Find respiratory bacteria with uranium
A newly discovered uranium "respiratory" strain could hold the key to polluting groundwater cleaning methods in areas where US nuclear weapons are being processed.
Respiratory bacteria using uranium
According to Phys, a team of scientists at Rutgers University, the United States discovered the bacterium in the old uranium ore field in Rifle, Colorado, about 320 kilometers west of Denver. This is the first time they have found a bacterium belonging to the common class of iron bacteria (betaproteobacteria) that can breathe uranium.
Newly discovered bacteria can clean up groundwater at old US nuclear mines.(Photo: Phys)
" After this bacterium interacts with uranium compounds in the water, uranium becomes immobile," said Lee Kerkhof, professor of marine and coastal sciences at the Academy of Environmental Science and Ecology Co-Chair. said.
Uranium does not dissolve into groundwater, so it does not poison the pumped drinking water.
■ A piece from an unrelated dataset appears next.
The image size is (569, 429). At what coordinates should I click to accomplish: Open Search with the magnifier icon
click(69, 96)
According to the report published in Plos ONE, when it realized that uranium in the samples taken from Rifle could be toxic to microorganisms as well as humans, the scientists isolated the respiratory microorganisms with uranium in the laboratory. experience.
They gradually added small amounts of dissolved uranium at the appropriate density to the sample where the uranium was locked, the highest concentration of uranium and found this strain of bacteria.
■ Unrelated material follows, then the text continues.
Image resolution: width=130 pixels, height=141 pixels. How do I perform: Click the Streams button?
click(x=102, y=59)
Previously, scientists had witnessed a drop in groundwater uranium density when iron bacteria were active, however, they could not prove that the bacteria directly inhaled with uranium.
While the flower reactions that this newly discovered bacterium makes for uranium are a normal reduction process. They form tiny uranium particles. However, according to Kerkhof, it is not known exactly how this strain of bacteria evolved. Probably because of the ability of the bacteria to transmit genes to each other, they have inherited a gene element that allows them to remove uranium to be able to live on uranium.
The problem of uranium-contaminated groundwater in the United States dates back to the Cold War, when ore mines and mills produced millions of tons of uranium oxide to build nuclear bombs. When the mine was closed in the 1970s, radioactive waste remained there, seeping into the ground and contaminating groundwater. People who drink this polluted water will have liver diseases or cancer.
If this method is successful, it will be considered for application on 9 mines. In addition to the United States, scientists argue that the technology could also be useful in areas of conflict that use many nuclear weapons leading to radioactive contamination like the Middle East.